It not only irons out language-based differences (e.g. the category tree being
different among Chinese, Spanish, English, etc. Wikipedias), but also captures
the idea of generalization through a more semantically meaningful relation.
This Wikidata concept tree is constructed with "subclass of" (P279) [1], a
property that expresses the proposition "all instances of these items are also
instances of those items". The goal is to have a subsumption hierarchy that
classifies all human knowledge.

There's an RDF/OWL export of the Wikidata taxonomy available at [2] as
wikidata-taxonomy.nt.gz, which can be explored with Semantic Web browsers like
Protege [3].

Another fundamental relation -- "part of" (P361) [4] -- expresses mereological
relationships. For (oversimplified) example: "iris part of eye", "eye part of
head", "head part of body", etc. Both "subclass of" and "part of" are
transitive.

A separate comment of mine in this discussion [5] describes how to traverse
the "subclass of" tree in the Wikidata UI and a third-party tool called
Wikidata Generic Tree. The same principle applies to the "part of" tree. The
latter gets less attention, but is also quite interesting.

\---

1\.
[https://www.wikidata.org/wiki/Property:P279](https://www.wikidata.org/wiki/Property:P279)
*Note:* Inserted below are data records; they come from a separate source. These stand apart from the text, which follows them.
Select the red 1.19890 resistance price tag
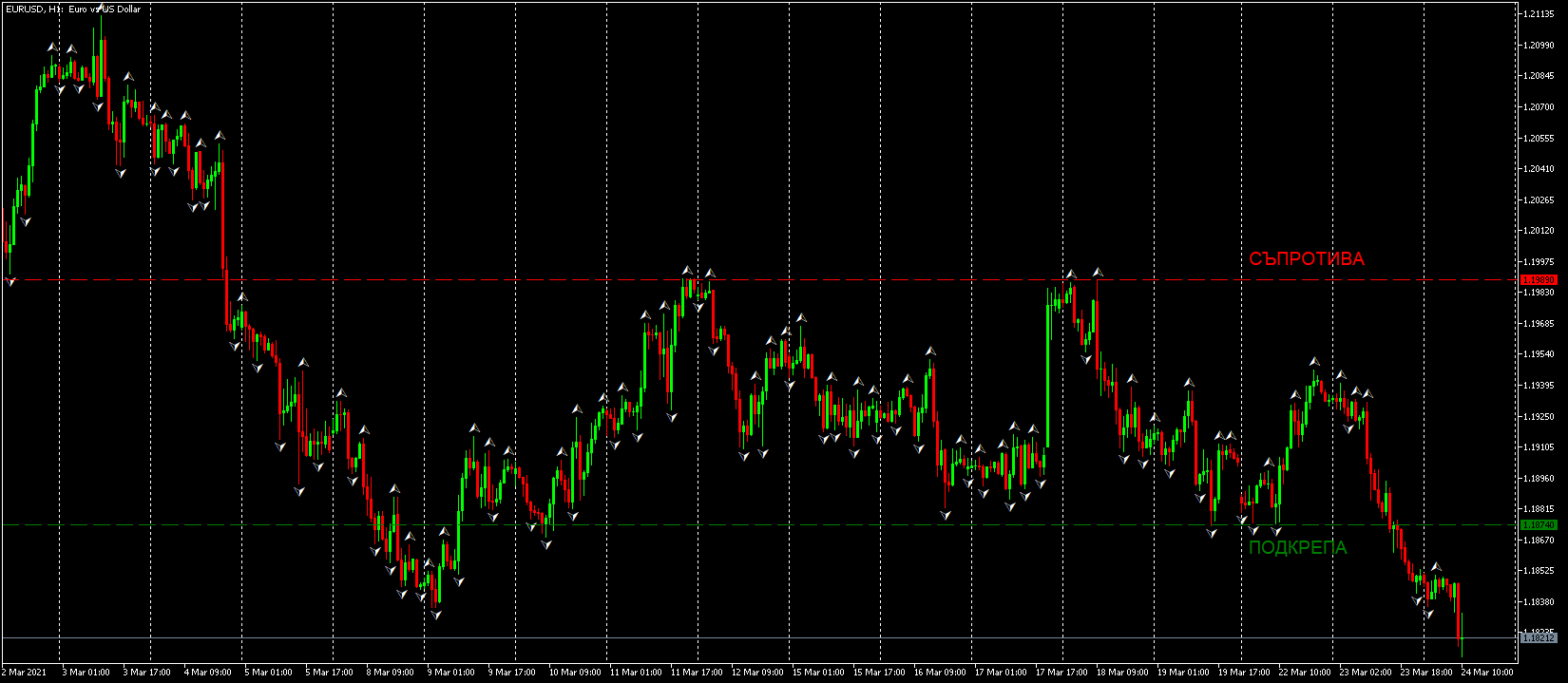Screen dimensions: 1568x683 click(1539, 280)
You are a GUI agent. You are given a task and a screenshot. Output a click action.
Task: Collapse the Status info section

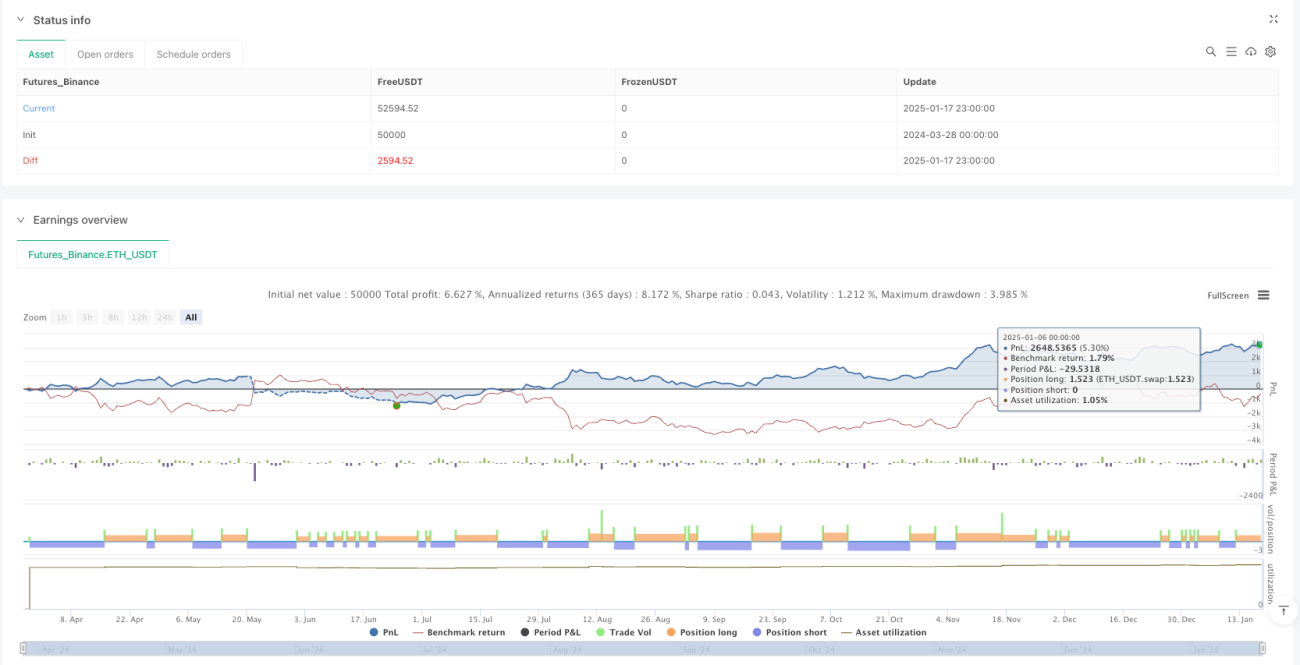click(22, 20)
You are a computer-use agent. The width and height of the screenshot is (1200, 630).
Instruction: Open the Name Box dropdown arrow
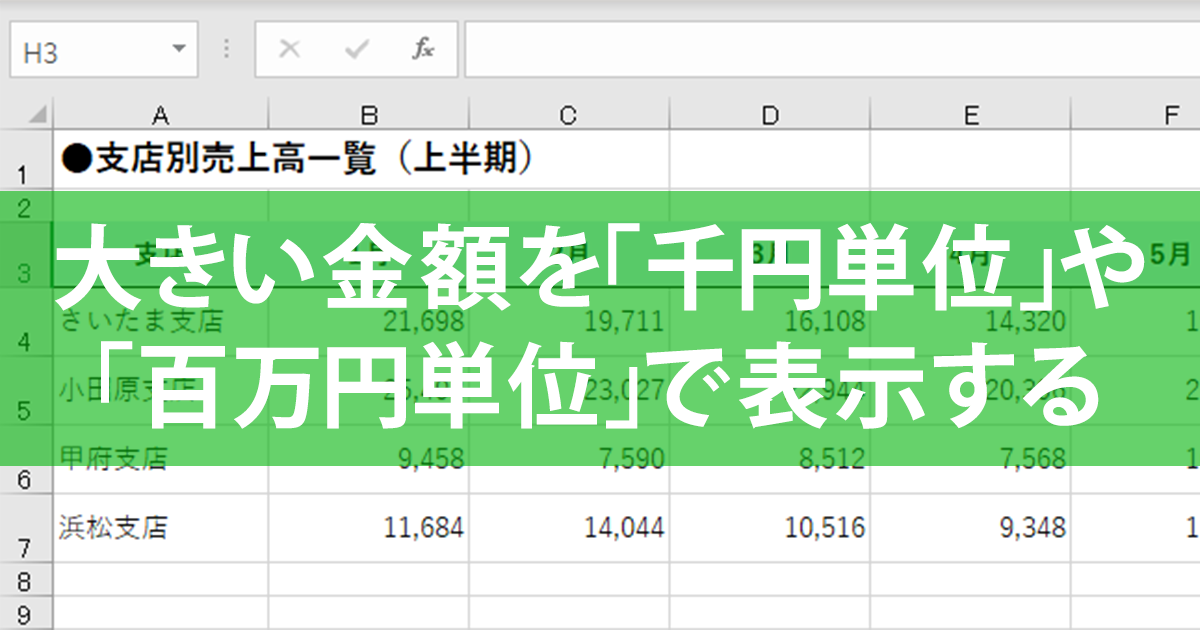[x=178, y=46]
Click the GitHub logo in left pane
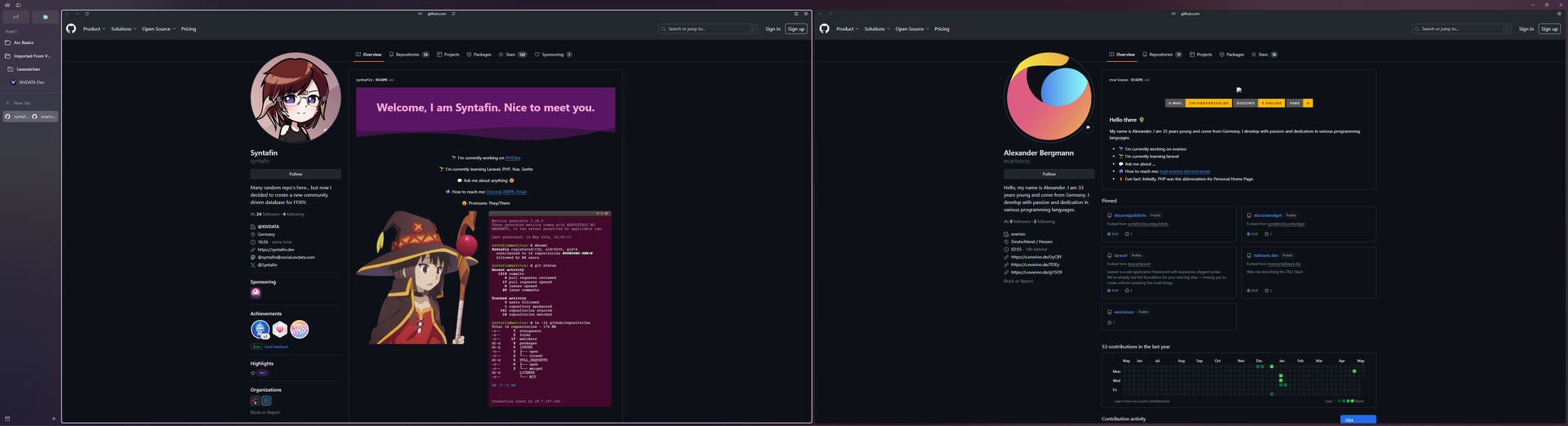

2\. [http://tools.wmflabs.org/wikidata-
exports/rdf/index.php?cont...](http://tools.wmflabs.org/wikidata-
exports/rdf/index.php?content=dump_download.php&dump=20151012)

3\. [http://protege.stanford.edu/](http://protege.stanford.edu/)

4\.
[https://www.wikidata.org/wiki/Property:P361](https://www.wikidata.org/wiki/Property:P361)

5\.
[https://news.ycombinator.com/item?id=10448573](https://news.ycombinator.com/item?id=10448573)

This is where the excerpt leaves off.